### TASK OBJECTIVE
Please format the material from the line with "The height and width of the screenshot is (393, 926)." to the line with "click(x=599, y=511)" as a numbered list, leaving out blank lines.

□ □ □ □ □

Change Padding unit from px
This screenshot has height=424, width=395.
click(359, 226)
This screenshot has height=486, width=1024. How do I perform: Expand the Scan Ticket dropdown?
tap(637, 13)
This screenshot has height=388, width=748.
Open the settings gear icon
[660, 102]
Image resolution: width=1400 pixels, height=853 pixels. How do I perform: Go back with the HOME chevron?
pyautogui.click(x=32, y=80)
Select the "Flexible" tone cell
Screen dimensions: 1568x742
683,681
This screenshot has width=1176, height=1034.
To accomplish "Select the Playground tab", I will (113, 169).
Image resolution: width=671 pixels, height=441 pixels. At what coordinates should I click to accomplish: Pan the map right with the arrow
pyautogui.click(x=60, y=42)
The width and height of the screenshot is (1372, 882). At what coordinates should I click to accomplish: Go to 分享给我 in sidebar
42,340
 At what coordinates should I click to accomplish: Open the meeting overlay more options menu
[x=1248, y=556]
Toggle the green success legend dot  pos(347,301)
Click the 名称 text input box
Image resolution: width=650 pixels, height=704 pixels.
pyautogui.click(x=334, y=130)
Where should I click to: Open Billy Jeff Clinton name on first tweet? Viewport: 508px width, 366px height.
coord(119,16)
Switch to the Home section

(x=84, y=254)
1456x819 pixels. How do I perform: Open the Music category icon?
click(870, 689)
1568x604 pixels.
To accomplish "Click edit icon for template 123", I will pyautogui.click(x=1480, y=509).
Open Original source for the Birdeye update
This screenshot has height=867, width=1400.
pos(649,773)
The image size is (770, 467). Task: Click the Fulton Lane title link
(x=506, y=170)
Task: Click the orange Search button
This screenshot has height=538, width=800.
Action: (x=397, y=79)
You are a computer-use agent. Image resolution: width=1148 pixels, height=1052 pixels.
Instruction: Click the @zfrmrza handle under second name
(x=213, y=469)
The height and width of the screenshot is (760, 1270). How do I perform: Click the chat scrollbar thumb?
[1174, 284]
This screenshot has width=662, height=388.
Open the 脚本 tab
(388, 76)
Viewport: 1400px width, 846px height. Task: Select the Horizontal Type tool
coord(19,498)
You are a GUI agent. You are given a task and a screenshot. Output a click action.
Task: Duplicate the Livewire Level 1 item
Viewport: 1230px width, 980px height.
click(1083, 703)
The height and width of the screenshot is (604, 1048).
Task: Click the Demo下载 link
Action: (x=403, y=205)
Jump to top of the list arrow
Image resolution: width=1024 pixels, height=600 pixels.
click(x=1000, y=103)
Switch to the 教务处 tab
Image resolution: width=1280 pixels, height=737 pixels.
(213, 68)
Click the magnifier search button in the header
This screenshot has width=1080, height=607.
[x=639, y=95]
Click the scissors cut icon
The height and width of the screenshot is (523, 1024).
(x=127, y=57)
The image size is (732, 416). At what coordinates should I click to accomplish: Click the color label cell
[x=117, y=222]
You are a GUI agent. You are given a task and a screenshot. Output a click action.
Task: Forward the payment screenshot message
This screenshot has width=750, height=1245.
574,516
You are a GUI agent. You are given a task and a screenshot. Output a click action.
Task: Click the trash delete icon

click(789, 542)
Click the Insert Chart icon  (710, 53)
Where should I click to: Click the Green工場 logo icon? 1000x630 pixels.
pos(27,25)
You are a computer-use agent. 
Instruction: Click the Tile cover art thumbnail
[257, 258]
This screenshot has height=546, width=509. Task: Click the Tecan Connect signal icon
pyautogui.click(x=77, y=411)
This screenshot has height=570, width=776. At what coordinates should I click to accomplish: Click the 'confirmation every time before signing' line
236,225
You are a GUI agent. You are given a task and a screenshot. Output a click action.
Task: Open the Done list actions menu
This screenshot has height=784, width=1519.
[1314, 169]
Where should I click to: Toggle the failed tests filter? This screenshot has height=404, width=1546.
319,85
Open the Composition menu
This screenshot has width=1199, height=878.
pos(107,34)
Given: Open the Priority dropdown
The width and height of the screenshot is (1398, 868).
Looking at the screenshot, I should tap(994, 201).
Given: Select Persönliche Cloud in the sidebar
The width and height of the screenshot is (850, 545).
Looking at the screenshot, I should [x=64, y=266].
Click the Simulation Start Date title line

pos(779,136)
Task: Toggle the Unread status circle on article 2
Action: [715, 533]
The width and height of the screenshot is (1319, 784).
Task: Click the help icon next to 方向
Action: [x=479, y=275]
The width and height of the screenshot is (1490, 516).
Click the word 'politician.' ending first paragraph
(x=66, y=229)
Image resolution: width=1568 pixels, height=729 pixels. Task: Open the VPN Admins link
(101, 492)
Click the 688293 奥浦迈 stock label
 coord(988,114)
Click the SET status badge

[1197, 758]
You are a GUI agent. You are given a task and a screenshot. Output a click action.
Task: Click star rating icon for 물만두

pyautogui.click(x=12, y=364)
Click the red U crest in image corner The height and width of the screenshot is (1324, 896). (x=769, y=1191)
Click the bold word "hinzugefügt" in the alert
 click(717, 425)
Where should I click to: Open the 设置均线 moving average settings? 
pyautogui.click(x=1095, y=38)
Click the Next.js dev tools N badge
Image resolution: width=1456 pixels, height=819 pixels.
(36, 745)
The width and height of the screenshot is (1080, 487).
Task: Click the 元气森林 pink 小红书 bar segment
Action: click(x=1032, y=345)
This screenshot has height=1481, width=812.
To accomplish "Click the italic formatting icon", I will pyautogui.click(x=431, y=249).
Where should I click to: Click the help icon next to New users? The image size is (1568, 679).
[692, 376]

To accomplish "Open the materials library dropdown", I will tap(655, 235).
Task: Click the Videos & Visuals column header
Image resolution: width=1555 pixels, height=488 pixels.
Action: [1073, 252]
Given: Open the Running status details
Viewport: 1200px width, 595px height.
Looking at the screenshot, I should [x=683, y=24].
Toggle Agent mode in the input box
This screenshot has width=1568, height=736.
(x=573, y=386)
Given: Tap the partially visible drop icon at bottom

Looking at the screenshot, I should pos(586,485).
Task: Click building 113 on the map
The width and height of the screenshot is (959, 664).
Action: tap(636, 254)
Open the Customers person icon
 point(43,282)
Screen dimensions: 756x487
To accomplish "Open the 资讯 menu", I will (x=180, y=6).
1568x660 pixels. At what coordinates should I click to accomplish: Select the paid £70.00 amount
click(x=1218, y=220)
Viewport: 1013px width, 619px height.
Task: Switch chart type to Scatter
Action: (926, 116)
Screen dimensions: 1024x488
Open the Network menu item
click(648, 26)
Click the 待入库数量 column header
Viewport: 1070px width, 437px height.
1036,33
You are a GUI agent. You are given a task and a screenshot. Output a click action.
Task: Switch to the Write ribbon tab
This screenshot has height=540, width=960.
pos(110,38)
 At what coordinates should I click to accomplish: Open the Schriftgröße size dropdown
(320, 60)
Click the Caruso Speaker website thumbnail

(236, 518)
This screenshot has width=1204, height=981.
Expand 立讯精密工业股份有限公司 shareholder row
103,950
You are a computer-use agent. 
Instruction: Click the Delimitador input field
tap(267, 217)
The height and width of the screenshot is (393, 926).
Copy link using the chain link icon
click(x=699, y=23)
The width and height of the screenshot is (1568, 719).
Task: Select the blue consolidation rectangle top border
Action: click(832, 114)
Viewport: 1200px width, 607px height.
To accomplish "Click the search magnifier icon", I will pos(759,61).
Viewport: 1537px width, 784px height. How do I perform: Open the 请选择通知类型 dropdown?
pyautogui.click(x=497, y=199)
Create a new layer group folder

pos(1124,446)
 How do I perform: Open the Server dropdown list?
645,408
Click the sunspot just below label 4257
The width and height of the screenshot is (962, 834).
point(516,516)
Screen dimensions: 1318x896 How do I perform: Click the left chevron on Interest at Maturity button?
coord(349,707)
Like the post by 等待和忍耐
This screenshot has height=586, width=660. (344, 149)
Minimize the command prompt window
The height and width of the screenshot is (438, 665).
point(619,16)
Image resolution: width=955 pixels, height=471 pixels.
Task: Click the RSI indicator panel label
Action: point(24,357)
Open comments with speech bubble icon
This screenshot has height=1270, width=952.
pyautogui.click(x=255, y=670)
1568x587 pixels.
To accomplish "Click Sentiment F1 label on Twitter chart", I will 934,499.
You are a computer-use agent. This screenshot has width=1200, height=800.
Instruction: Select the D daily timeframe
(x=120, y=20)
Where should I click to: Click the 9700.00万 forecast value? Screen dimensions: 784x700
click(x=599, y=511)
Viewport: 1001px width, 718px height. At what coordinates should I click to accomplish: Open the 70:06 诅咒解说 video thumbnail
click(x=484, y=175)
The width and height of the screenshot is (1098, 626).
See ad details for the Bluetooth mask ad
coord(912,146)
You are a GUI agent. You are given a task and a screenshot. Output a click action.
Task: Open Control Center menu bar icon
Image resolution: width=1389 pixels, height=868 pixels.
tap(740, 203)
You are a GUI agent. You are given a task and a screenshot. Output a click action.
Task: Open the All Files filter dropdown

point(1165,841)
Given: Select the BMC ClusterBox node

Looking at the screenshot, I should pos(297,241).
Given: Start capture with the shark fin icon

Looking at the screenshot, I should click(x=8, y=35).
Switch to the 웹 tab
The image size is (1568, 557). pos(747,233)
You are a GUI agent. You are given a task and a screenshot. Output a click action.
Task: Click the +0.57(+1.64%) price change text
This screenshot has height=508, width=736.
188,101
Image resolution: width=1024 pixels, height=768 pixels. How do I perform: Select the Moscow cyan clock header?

□ □ □ □ □

### OUTPUT BELOW
1. The height and width of the screenshot is (393, 926).
2. Copy link using the chain link icon
3. click(x=699, y=23)
4. The width and height of the screenshot is (1568, 719).
5. Task: Select the blue consolidation rectangle top border
6. Action: click(832, 114)
7. Viewport: 1200px width, 607px height.
8. To accomplish "Click the search magnifier icon", I will pos(759,61).
9. Viewport: 1537px width, 784px height. How do I perform: Open the 请选择通知类型 dropdown?
10. pyautogui.click(x=497, y=199)
11. Create a new layer group folder
12. pos(1124,446)
13.  How do I perform: Open the Server dropdown list?
14. 645,408
15. Click the sunspot just below label 4257
16. The width and height of the screenshot is (962, 834).
17. point(516,516)
18. Screen dimensions: 1318x896 How do I perform: Click the left chevron on Interest at Maturity button?
19. coord(349,707)
20. Like the post by 等待和忍耐
21. This screenshot has height=586, width=660. (344, 149)
22. Minimize the command prompt window
23. The height and width of the screenshot is (438, 665).
24. point(619,16)
25. Image resolution: width=955 pixels, height=471 pixels.
26. Task: Click the RSI indicator panel label
27. Action: point(24,357)
28. Open comments with speech bubble icon
29. This screenshot has height=1270, width=952.
30. pyautogui.click(x=255, y=670)
31. 1568x587 pixels.
32. To accomplish "Click Sentiment F1 label on Twitter chart", I will 934,499.
33. You are a computer-use agent. This screenshot has width=1200, height=800.
34. Instruction: Select the D daily timeframe
35. (x=120, y=20)
36. Where should I click to: Click the 9700.00万 forecast value? Screen dimensions: 784x700
37. click(x=599, y=511)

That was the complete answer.